Maryland Divorce Mediation


Nancy Caplan, Esquire

Divorce Mediation MD - FAQs > Separation & Divorce Mediation
Separation and Divorce Mediation

Separation & Divorce Mediation

Couples have the ability to make good, healthy decisions about the end of their relationship. I can help in sorting out the issues and the solutions. 

"Divorce mediation, is that where you try to keep a couple together?"
 "Divorce mediation...that must get horribly intense."
"Mediation. Hmm...Is that like arbitration?"

As a mediator concentrating in divorce and other family conflicts, I am often asked these questions. In short, my answers are: 1. No, that is called marriage counseling; 2. Yes, but it is enormously rewarding; 3. No. In arbitration, you submit your dispute to a third person who renders a legally-binding decision. In mediation, the parties themselves retain complete control over the outcome.
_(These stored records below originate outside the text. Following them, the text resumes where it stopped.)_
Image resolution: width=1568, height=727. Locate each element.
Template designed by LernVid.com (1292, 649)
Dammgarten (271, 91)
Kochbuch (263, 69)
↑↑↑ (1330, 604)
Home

That famous trial lawyer, Abraham Lincoln, once urged his fellow citizens to "discourage litigation" because "the nominal winner is often the real loser -- in fees, expenses, and waste of time." Indeed, litigation can often seem like an endless series of nasty skirmishes, leaving the parties not only economically spent, but emotionally depleted as well. Litigants often feel as if they never really had a chance to "tell their story," and resentful of their attorney's need to demonize their adversary. This "demonizing" is particularly disturbing when the adversary is a spouse, and even more so when children are involved. Mediation holds the promise of making divorce no more traumatic for the children than it has to be, nor less dignified to the participants than it can be. In ever-increasing numbers, individuals, families, businesses and community groups are turning to mediation as a saner, more humane, and more economical method of resolving disputes. Once referred to as the "quiet revolution," it has truly arrived.

Simply stated, mediation is "assisted negotiation." The mediator is impartial -- with no vested interest in any particular outcome but committed to ensuring that the process by which each participant finds his or her way to an agreement is a fair one. A skilled mediator helps to create an atmosphere in which the participants can communicate more effectively and better understand both their own and the other's point of view. The mediator never imposes a solution upon the parties nor presumes to advise them what they "should" do; he or she helps the parties to identify and articulate all concerns and interests that may need to be addressed and to acquire all the information needed to reach a circumspect decision.

A more apt term for "divorce mediation" would be "separation agreement" mediation. When a couple is in the process of divorce, they need to make important decisions about, among other things, future parenting arrangements, child support, property distribution, and spousal maintenance. The decisions a couple ultimately makes about these issues are memorialized by the attorney mediator in the "Separation Agreement" or "Stipulation of Settlement." (If the mediator is a mental health professional, he or she may draft a "memorandum of understanding" which will then be converted by an attorney into a legal document.) When signed by the parties, it becomes a legally-binding contract. That agreement is ultimately filed in court and is incorporated in the divorce judgment.

As a mediator, I do not act as an attorney; I give no advice to either participant. I will, however, give the parties legal information to the extent they ask for it. That might include the definition of marital versus separate property, statutory factors in determining property distribution and maintenance, or the statutory formula used to calculate child support (they must be made aware of this). I will also alert them to tax implications of certain options they may be considering.